The demand for data centers for artificial intelligence exceeds the energy generation capacity. PJM Interconnection, the country’s largest power grid, is struggling, while some states are already talking about leaving the system.
The AI revolution is leaving a trail as electric as it is digital. While millions of users generate images, texts, and videos in real-time with tools like ChatGPT, Midjourney, or Gemini, the energy infrastructure making this possible is beginning to show alarming signs of saturation. In the United States, the PJM Interconnection system, which supplies power to 67 million people across 13 states, has officially acknowledged that it cannot keep pace with AI’s energy growth.
A demand that surpasses the confinement and crypto-mining era
Recent data shows that AI’s energy consumption has already exceeded that of cryptocurrency mining during the 2020 lockdown, when the crypto craze drove up GPU and server demand. Today, with the explosion of foundational models and generative tools, data centers are running at full capacity, generating not just content but also a 20% increase in electric bills in several regions of the country.
This alert is not new. OpenAI, one of the main drivers of the current AI boom, has already warned about the sustainability of the model: training and deploying models like GPT-4 and the upcoming GPT-5 or GPT-Next involve astronomical energy costs. And the situation is beginning to overflow.
Chaos in PJM Interconnection: resignations and threats of energy secession
The severity of the crisis has triggered an internal crisis within PJM Interconnection.

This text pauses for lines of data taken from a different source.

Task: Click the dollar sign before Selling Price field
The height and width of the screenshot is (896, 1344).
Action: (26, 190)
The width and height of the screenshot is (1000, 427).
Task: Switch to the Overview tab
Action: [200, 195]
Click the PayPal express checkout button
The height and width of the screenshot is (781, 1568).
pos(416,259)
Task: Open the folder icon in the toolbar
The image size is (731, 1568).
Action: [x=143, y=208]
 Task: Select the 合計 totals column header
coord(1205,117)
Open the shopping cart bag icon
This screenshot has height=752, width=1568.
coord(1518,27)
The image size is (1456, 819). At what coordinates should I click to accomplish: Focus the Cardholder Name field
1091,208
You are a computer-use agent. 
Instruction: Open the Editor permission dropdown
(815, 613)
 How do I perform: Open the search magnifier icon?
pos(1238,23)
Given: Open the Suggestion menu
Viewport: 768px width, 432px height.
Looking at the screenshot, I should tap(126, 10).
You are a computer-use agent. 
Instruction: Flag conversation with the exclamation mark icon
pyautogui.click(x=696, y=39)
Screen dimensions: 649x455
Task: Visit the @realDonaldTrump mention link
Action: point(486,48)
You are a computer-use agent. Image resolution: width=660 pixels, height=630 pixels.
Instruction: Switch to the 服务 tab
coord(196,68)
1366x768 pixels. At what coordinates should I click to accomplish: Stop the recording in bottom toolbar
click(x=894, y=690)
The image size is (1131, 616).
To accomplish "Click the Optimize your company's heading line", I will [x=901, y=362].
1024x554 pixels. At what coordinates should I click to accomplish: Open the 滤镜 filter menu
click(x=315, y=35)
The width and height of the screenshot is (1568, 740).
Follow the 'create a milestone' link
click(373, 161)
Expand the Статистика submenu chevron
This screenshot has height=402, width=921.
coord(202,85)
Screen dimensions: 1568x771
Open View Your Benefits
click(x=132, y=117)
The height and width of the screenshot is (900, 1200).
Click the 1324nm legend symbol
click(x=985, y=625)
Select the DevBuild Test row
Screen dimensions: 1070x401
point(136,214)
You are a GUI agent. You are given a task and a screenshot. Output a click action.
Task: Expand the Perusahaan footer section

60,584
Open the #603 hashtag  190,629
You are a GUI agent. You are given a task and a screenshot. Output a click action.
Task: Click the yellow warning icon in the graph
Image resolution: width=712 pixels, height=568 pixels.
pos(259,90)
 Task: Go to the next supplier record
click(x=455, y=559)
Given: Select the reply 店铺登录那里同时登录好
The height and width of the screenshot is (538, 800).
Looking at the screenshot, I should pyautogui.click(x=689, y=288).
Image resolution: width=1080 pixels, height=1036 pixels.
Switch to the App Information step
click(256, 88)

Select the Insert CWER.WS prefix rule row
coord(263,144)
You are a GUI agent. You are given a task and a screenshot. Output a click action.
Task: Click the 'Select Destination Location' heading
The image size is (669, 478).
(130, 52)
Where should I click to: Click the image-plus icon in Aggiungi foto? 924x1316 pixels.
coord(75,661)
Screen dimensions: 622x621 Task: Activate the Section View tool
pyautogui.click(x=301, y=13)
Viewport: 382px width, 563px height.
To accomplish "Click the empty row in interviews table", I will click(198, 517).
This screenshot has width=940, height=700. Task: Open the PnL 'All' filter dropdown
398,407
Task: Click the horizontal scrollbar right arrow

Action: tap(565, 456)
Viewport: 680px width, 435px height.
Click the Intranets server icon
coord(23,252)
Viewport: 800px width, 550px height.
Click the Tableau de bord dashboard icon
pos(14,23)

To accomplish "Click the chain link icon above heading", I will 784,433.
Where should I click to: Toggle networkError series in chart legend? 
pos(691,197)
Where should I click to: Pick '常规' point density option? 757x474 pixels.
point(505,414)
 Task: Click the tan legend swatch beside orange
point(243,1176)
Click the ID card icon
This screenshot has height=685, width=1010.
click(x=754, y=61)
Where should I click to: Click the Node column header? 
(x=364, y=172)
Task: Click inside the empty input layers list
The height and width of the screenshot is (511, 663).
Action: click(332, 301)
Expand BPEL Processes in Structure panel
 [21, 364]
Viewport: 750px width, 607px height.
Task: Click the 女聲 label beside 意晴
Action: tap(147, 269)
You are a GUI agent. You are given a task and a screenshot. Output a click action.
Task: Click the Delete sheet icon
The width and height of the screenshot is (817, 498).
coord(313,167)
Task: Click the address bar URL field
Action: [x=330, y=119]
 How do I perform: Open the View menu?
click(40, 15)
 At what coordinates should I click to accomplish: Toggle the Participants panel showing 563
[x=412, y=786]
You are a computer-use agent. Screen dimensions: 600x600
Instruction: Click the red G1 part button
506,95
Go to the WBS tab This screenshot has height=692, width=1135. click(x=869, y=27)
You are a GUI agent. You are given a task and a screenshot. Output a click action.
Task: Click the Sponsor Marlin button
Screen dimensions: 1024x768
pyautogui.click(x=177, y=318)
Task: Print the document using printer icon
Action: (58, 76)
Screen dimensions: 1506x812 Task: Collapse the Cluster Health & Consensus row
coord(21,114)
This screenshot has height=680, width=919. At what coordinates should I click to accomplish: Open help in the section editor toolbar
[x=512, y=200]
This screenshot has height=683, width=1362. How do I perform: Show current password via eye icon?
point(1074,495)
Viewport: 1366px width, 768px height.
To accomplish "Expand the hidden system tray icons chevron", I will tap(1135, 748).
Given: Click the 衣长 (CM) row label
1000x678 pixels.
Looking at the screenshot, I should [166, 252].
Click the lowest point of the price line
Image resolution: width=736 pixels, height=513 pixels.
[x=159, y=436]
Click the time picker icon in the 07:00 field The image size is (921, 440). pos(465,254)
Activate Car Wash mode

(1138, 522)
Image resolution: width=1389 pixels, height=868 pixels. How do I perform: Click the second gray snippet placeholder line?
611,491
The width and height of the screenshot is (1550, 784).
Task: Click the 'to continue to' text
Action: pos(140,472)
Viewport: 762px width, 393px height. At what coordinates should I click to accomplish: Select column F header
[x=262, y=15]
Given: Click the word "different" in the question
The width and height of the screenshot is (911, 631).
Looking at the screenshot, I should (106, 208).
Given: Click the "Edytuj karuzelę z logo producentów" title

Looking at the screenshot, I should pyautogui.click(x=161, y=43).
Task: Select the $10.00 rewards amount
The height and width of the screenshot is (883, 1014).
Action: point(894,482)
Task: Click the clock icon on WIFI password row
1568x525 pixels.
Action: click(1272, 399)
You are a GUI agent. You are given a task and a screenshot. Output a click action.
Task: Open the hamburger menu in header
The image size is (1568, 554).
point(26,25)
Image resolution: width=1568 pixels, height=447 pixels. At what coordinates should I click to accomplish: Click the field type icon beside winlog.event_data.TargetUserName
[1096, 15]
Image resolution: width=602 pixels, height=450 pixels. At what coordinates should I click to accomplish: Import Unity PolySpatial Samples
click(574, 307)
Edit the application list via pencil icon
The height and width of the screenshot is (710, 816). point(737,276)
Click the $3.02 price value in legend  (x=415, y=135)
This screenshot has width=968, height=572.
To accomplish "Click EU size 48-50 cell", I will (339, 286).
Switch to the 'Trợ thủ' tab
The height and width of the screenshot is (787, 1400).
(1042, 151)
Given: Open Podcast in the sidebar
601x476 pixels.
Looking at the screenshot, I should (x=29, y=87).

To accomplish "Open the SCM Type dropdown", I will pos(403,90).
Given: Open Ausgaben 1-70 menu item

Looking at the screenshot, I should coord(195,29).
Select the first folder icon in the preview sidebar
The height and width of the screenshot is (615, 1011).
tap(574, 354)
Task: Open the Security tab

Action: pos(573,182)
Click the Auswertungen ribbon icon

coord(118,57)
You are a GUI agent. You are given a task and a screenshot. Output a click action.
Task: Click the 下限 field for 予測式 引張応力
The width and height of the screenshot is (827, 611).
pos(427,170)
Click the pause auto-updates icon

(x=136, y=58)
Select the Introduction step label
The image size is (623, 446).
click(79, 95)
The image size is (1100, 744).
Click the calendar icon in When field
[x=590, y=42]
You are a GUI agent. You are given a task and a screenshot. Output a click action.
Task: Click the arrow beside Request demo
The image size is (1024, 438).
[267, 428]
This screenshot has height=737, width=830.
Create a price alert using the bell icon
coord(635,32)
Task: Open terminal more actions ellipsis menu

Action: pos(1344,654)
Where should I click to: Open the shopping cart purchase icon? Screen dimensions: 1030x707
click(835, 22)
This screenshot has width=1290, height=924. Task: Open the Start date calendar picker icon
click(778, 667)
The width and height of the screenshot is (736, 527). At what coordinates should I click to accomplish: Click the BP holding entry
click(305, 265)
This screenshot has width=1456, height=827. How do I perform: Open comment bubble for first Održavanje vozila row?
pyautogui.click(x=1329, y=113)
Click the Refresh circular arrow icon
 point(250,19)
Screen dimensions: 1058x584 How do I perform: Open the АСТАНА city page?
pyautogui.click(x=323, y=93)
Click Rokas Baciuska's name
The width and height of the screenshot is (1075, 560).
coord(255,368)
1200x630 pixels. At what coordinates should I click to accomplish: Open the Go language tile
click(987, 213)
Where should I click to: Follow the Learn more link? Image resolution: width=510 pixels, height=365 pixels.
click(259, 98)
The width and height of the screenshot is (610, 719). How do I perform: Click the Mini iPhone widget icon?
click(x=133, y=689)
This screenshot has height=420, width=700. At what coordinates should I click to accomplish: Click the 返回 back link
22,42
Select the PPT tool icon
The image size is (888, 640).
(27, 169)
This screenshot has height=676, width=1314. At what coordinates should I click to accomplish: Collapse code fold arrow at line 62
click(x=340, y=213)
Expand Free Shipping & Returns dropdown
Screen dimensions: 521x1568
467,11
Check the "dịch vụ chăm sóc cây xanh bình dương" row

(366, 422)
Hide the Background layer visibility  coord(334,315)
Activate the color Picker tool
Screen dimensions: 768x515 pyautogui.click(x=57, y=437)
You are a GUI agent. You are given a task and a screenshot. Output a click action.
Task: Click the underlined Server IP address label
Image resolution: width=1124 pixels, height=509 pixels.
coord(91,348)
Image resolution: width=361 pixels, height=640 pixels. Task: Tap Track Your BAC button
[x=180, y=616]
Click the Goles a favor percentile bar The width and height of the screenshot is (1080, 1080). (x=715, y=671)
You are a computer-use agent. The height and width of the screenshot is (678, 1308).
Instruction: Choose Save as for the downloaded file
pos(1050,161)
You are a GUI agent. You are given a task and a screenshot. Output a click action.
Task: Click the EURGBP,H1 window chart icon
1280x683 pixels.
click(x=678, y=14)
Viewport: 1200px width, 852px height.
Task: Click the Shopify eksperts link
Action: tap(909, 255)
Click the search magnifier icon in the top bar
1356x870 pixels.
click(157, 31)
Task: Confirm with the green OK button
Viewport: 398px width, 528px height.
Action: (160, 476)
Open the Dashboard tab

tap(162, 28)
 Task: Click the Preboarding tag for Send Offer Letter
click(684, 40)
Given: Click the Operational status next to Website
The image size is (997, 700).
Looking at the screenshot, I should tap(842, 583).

The company, which manages one of the world’s largest and most complex electrical networks, faces delays in auctions, paralysis in the application processes for new plants, and a manifest inability to handle the flood of connectivity requests for new data centers.
Pennsylvania’s governor has even threatened to leave the grid. Meanwhile, PJM’s CEO has resigned, along with other top officials, after a year marked by an 800% increase in prices in certain areas. This scenario is straining the infrastructure that is critical for the country’s technological and economic stability.
What’s really happening?
The problem is structural. AI doesn’t wait. While users, developers, and large companies demand more capacity, power plants are not being built at the same pace. It’s not just about constructing new plants: delays in approvals, environmental debates over fossil fuel use, and the need to shift toward cleaner sources like nuclear or renewables complicate the balance between supply and demand even further.
For example, Virginia, which hosts one of the highest densities of data centers globally, is also among the most affected. The irony is clear: the digital economy of the future feeds on a physical network on the verge of collapse.
And now what?
Experts from the energy and digital sectors suggest several simultaneous approaches:
Solution | Description |
---|---|
Investment in infrastructure | Accelerate the construction of new plants (renewable, nuclear, hybrid). |
Energy efficiency in AI | Design lighter, less energy-intensive models. |
Sovereign cloud and edge computing | Distribute loads to centers closer to users, reducing overall pressure. |
Differentiated rates | Penalize unjustified intensive use, prioritize essential services. |
Public-private partnerships | Coordinate actions between governments and Big Tech for long-term planning. |
A warning for the rest of the world
What’s happening today in the U.S. could be the prelude to a global crisis if AI expansion continues at this rate without proper energy planning. Europe, Asia, and Latin America are already experiencing similar pressures, especially in regions seeking to position themselves as new data hubs.
As analyst Borja Colomer, author of the research published in El Chapuzas Informático, points out, “We are facing a new scenario where every prompt has an invisible but tangible cost: that of an electrical grid that can no longer handle it.”
AI promises to change everything. But if not managed properly, it could take down one of its pillars: energy.